Espionnage : le siège de l’UA à Addis-Abeba, cheval de Troie de la Chine en Afrique

Par La Tribune Afrique  |   |  512  mots
En plus de la construction du siège de l'Union Africaine à Addis-Abeba, Pékin avait « gracieusement » offert le système informatique à l'UA. (Crédits : Reuters)
Le soft power chinois en Afrique et les bonnes relations entre Pékin et la majorité des Etats africains n’a pas empêché le gouvernement chinois d’offrir un cadeau empoisonné aux pays africains. En effet, une enquête de notre notre confrère "Le Monde Afrique" révèle que le siège de l’Union africaine à Addis-Abeba, qui a été "offert gracieusement" par Pékin et inauguré en 2012, était truffé de micros et ses serveurs trafiqués. Une faille majeure de la sécurité qui a duré de janvier 2012 à janvier 2017.

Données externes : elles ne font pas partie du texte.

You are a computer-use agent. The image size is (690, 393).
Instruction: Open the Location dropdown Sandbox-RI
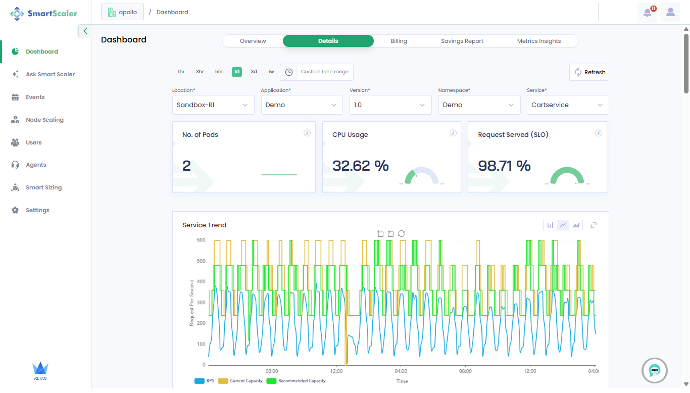pyautogui.click(x=213, y=105)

Le caractère confidentiel des échanges entre les différents chefs d'Etats africains et leurs délégations respectives qui se tiennent au siège éthiopien de l'Union africaine pourrait se révéler entièrement compromis. Offerte par la Chine en 2012, la tour de verre et ses dépendances qui doit abriter les 28 et 29 janvier prochains, le trentième sommet de l'organisation panafricaine, serait un gigantesque cheval de Troie que les agents des services de renseignements chinois ont truffé de micros lors de sa construction.

Cheval de Troie

En plus de la construction des bâtiments, Pékin avait « gracieusement » offert le système informatique à l'UA. Selon une enquête de notre confrère Le Monde Afrique, c'est justement en janvier 2017 que les informaticiens de l'organisation ont constatés une « étrange » saturation des serveurs de l'UA entre minuit et 2h du matin. Une anomalie qui après investigation s'est avérée être due à des transferts massifs de données internes de l'UA vers des serveurs hébergés dans les environs de Shanghai; la mégapole chinoise.

Cette découverte a permis d'identifier des backdoors laissés volontairement par les ingénieurs chinois en 2012 et qui offraient un accès discret et privilégiés à l'intégralité des échanges et productions internes de l'organisation. Cette gigantesque fuite de données aurait duré depuis 2012 jusqu'à la découverte du pot aux roses en janvier 2017. Les services de l'UA ont opté pour la discrétion dans cette affaire, se limitant à remercier les ingénieurs chinois qui étaient toujours détachés au siège, à acquérir leurs propres serveurs et décliner l'offre de Pékin de reconfigurer les serveurs compromis.

Bureaux et murs truffés de micros

Les télécommunications transitant par le siège de l'UA seraient désormais cryptées et ne passerait même plus par l'opérateur public éthiopien. Le dernier sommet qui s'est tenu en juillet dernier a également vu la découverte par des équipes algériennes et éthiopiennes de micros placés sous bureaux et dans les murs. Avec un budget de 10 millions de dollars allouée à l'informatique, la cybersécurité de l'Union africaine est une passoire qui ne compte que sur le soutien financier de la Banque mondiale.

Les opérations d'espionnage qui ciblent l'UA ne se limitent pas à la Chine, pour rappel les documents d'Edward Snowden prouvent que le GCHQ (service de cyber espionnage britannique) ont intercepté des courriers et appels de responsables panafricains entre 2009 et 2010, là où les services français privilégient le renseignement humain au sein de l'UA, allant jusqu'à tenter le recrutement de personnalités à la tête de la Commission.

Face à ses révélations, la réforme attendue de l'organisation confiée au président rwandais devrait tenir compte de cette faiblesse des contre-mesure de sécurité électronique, reste à savoir quelles seront les moyens qui seront mis en œuvre pour remédier à cette situation. Pour l'heure, seule une nouvelle architecture informatique « indépendante » de l'installation chinoise fonctionnant par câbles a été déployée.